TASK REQUIREMENTS: Quote all entries exactly, leaving pictures aside.

DATA:

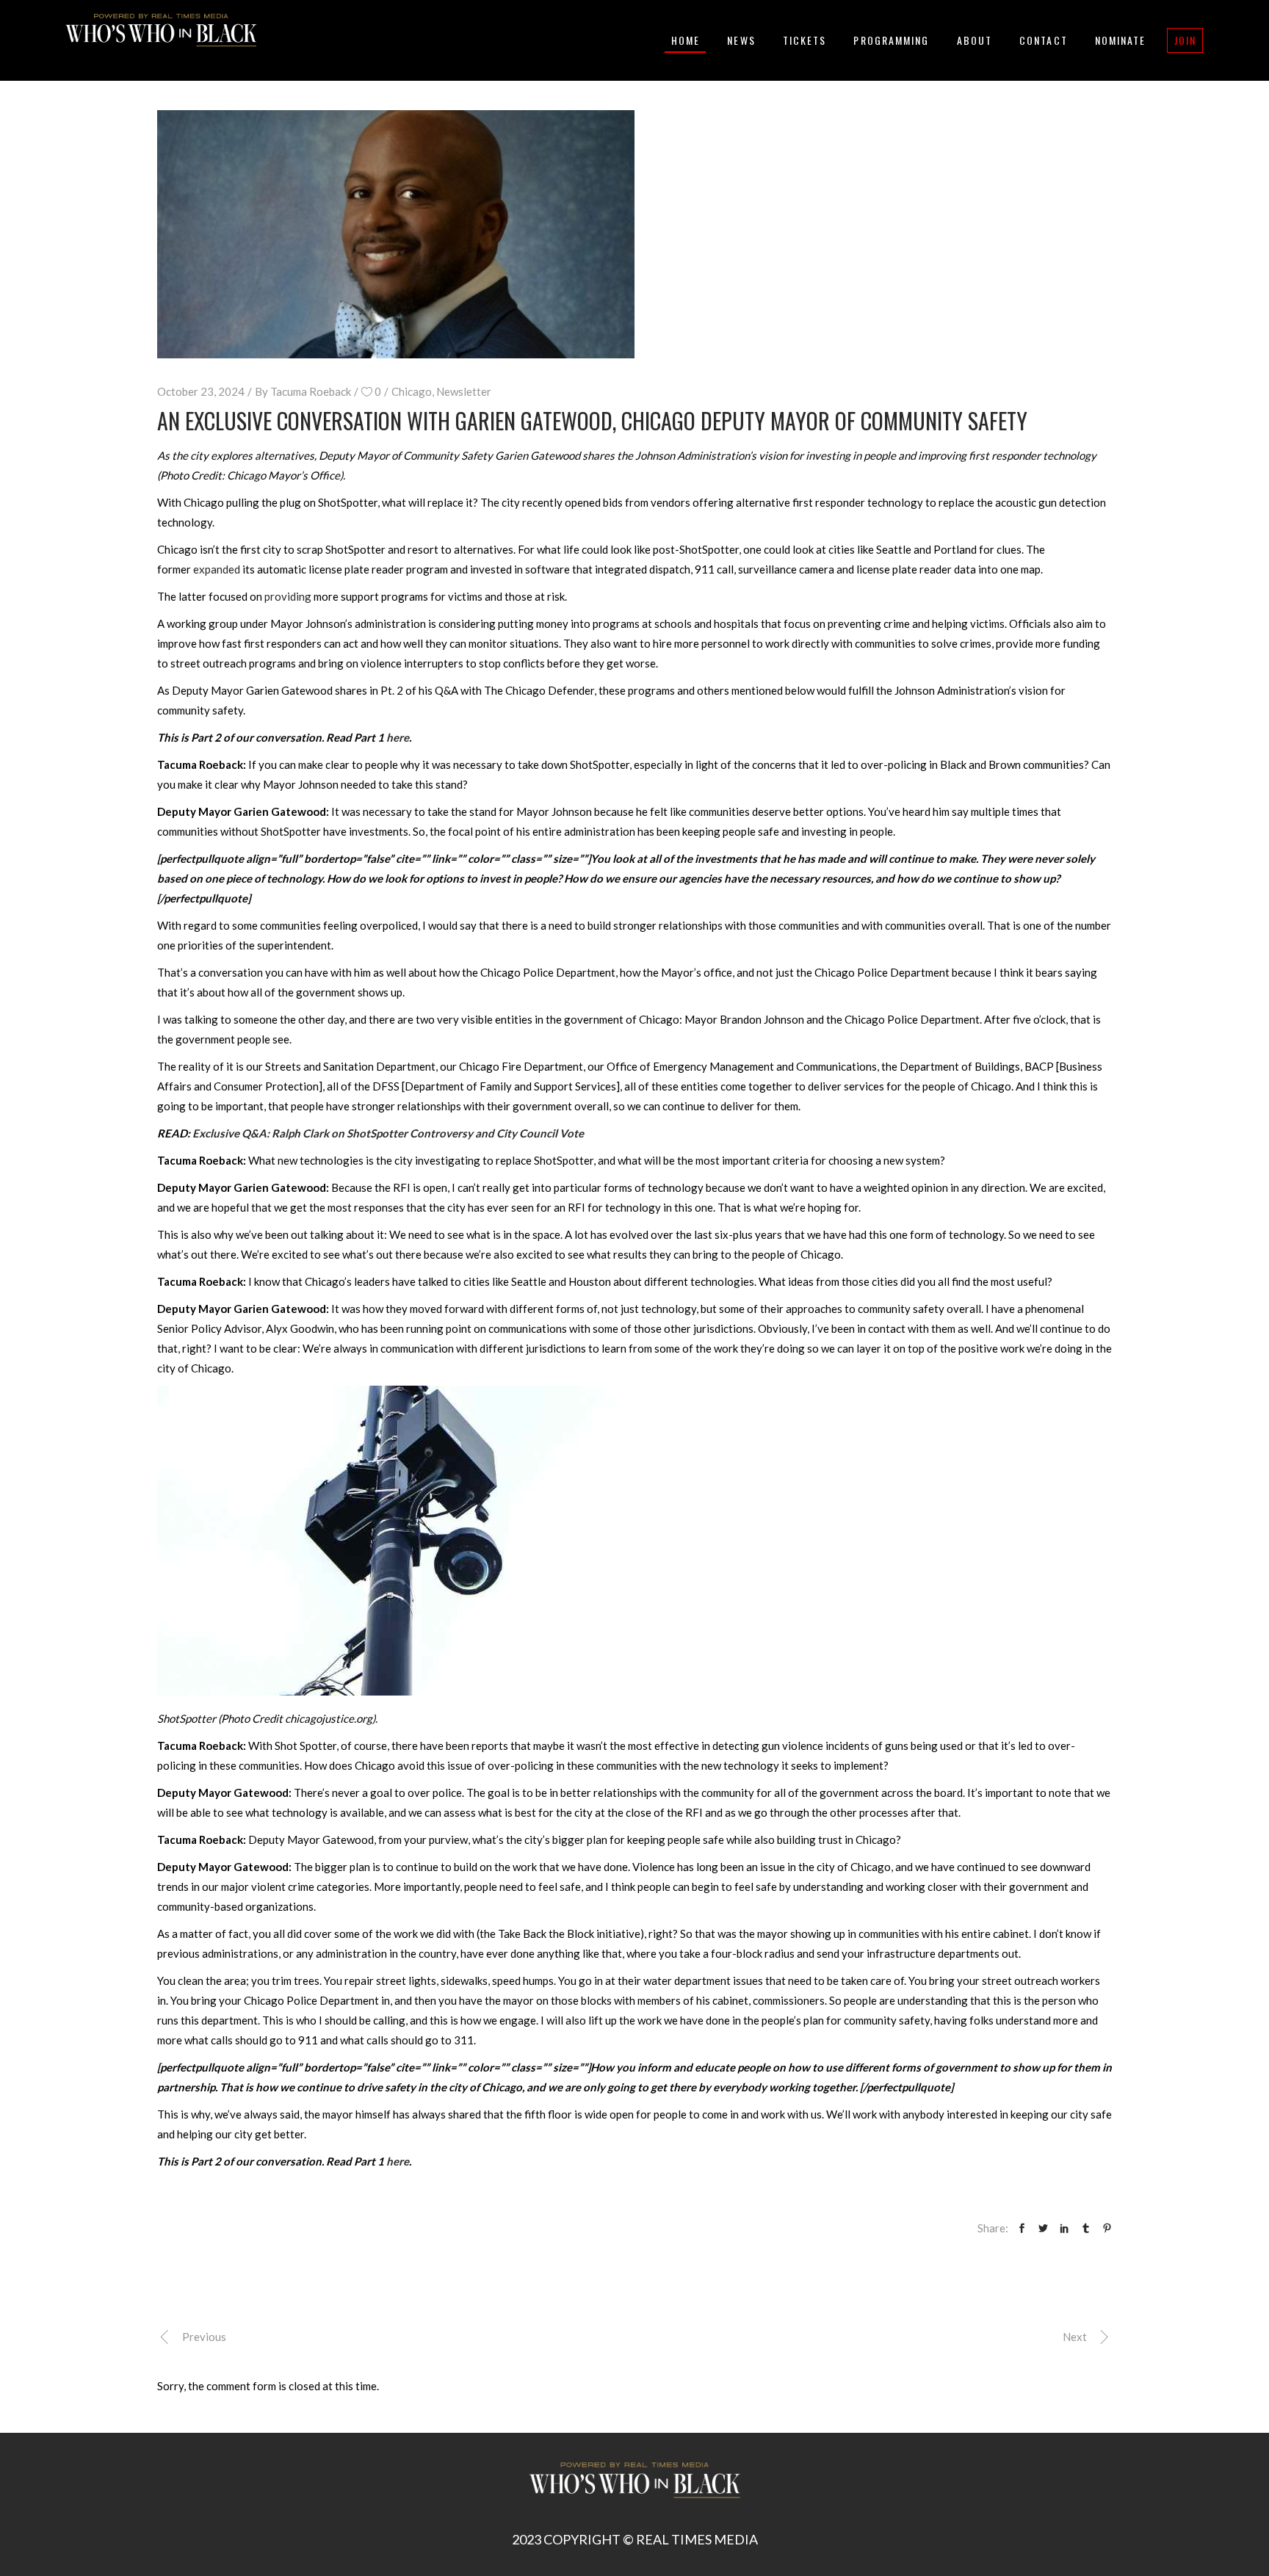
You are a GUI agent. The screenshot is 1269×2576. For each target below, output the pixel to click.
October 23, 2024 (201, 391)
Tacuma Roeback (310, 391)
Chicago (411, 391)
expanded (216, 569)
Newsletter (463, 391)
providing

EXERCISE RESULT:
You are a GUI agent. The screenshot is 1269×2576. For each target below, output the pixel to click.
October 23, 2024 (201, 391)
Tacuma Roeback (310, 391)
Chicago (411, 391)
expanded (216, 569)
Newsletter (463, 391)
providing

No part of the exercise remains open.